Kara's already e-mailed regarding Scott Shane's Powell Touring Stricken Region to Show Support.
Kara: "Obviously, regardless of what he stated, Jeb Bush is preparing for a 2008 run for president. Who's paying for this publicity? I don't live in Florida but if the tax payers there want to pay for this publicity trip, that's up to them. If federal tax payers are paying for Jeb's make over, it's a problem. Being not a doctor, construction worker or other relief worker, Jeb's of little value on this trip. If we're paying for him to tag along with Powell, he needs to reimburse the US tax payers and pay for his own travel."
Ruling Is Awaited on Death Penalty for Young Killers by Adam Liptak is a story Jim found interesting and was wondering what others thought. If you have comments on it, please e-mail the site (firstname.lastname@example.org) and we'll build around that tonight for an entry this evening.
Richard A. Oppel, Jr. and David E. Sanger's Iraqi Premier Calls Bush to Discuss Obstacles to Election informs us that with elections thirty days away, now there is some concern that they may not be able to take place:
The officials insisted that Dr. Allawi, Iraq's interim leader, did not tell Mr. Bush that the elections should be delayed, though his defense minister said in Cairo on Monday that the voting could be postponed to ensure greater participation by Sunnis. "There was no substantive conversation about delay," a senior administration official said. Dr. Allawi, the official said, "wasn't even a bit wobbly" on that point.
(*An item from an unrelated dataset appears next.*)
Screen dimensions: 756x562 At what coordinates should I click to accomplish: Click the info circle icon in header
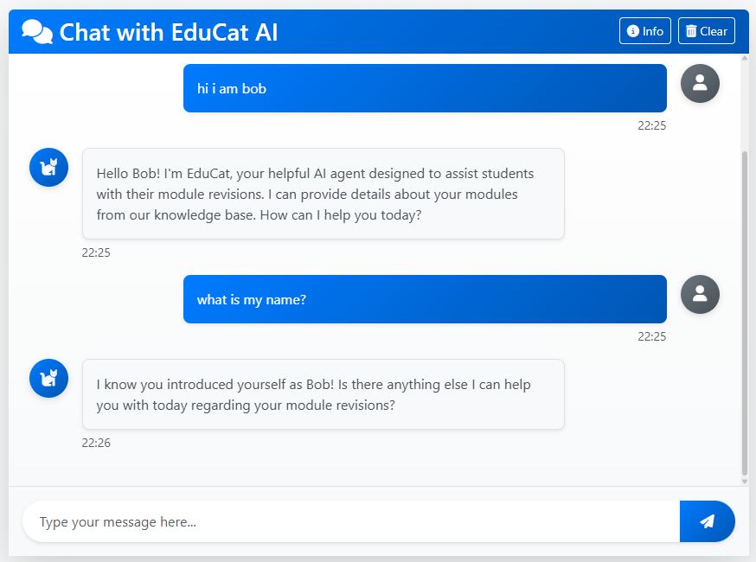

But some officials in Washington and in Iraq interpreted the telephone call as a sign that Dr. Allawi, who is clearly concerned his own party could be headed to defeat if the election is held on schedule, may be preparing the ground to make the case for delay to Mr. Bush.
Delaying elections yet again will only result in more frustration and hostitlity from Iraqis (my opinion). Every few months, someone suggests another reason to delay elections. Naomi Klein (again) has addressed this issue when people (well meaning or not) seized upon the issue of women rights to argue that a delay might be necessary:
All this manly defense of women's rights is certainly enough to make a girl swoon. Yet before [Christopher]Hitchens rides to the rescue, it's worth remembering how he rationalized his reputation-destroying support for the war: Even if US forces were really after the oil and military bases, he reasoned, the liberation of the Iraqi people would be such a joyous side-effect that progressives everywhere should cheer the cruise missiles. With the prospect of liberation still a cruel joke in Iraq, Hitchens is now claiming that this same anti-woman, anti-gay White House is the Iraqi people's best hope against Sadr's brand of anti-woman, anti-gay religious fundamentalism. Once again we are supposed to hold our noses and cheer the Bradleys--for the greater good, or the lesser evil.
There is no question that Iraqis face a mounting threat from religious fanaticism, but US forces won't protect Iraqi women and minorities from it any more than they have protected Iraqis from being tortured in Abu Ghraib or bombed in Falluja and Sadr City. Liberation will never be a trickle-down effect of this invasion because domination, not liberation, was always its goal. Even under the best scenario, the current choice in Iraq is not between Sadr's dangerous fundamentalism and a secular democratic government made up of trade unionists and feminists. It's between open elections--which risk handing power to fundamentalists but would also allow secular and moderate religious forces to organize--and rigged elections designed to leave the country in the hands of Iyad Allawi and the rest of his CIA/Mukhabarat-trained thugs, fully dependent on Washington for both money and might.